»Pitfalls for performance: Typical latencies to keep in mind«
2018-09-08, 13:00–13:50, Lichtspielhaus
"Less computation implies faster code": Sounds reasonable at a first glance, but a closer inspection considering memory or disk latency numbers of modern computer architectures quickly reveals this to be a fallacy. In this talk I will discuss some ballpark latency numbers every programmer should know and hint at implications for designing algorithms in the context of high-performance computing as well as scientific simulations.
In recent years a number of algorithmic approaches have appeared in high-performance computing, which are no longer based on storing intermediate results on disk or in memory, but which explicitly avoid any kind of storage operations as much as possible.
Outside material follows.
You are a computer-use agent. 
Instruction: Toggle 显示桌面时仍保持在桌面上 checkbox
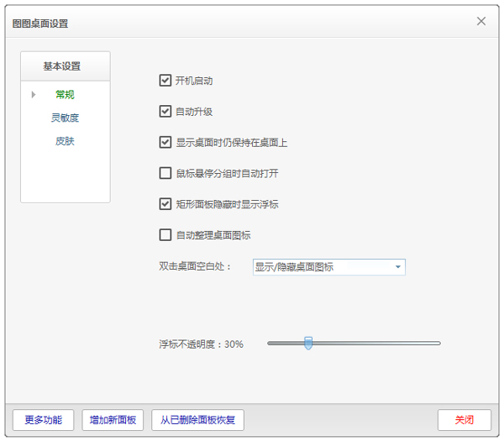[x=165, y=142]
Often these methods willingly pay the price of recomputing parts of the intermediate results over and over. As counter-intuitive as it sounds at first, this may reduce runtime provided that recomputation is faster than typical latencies required for operating on the storage medium.
A key aspect to keep in mind in this development is typical latency numbers for access into storage. For example modern hardware typically allows to perform on the order of 1000 floating point operations per load from main memory. Recent trends in memory band width and CPU design suggest this number to increase in the future. In this sense having a feel about latencies helps to judge, whether storing data is worth it and not actually more expensive than recomputing it.
In this talk I will discuss typical latency numbers and in the light of this especially hint at approaches to solving linear algebra problems, which avoid access to main memory. Most notably I will discuss so-called matrix-free or contraction-based methods. No knowledge of numerical linear algebra is required to follow the talk, but naturally there will be maths and some formulae, so beware!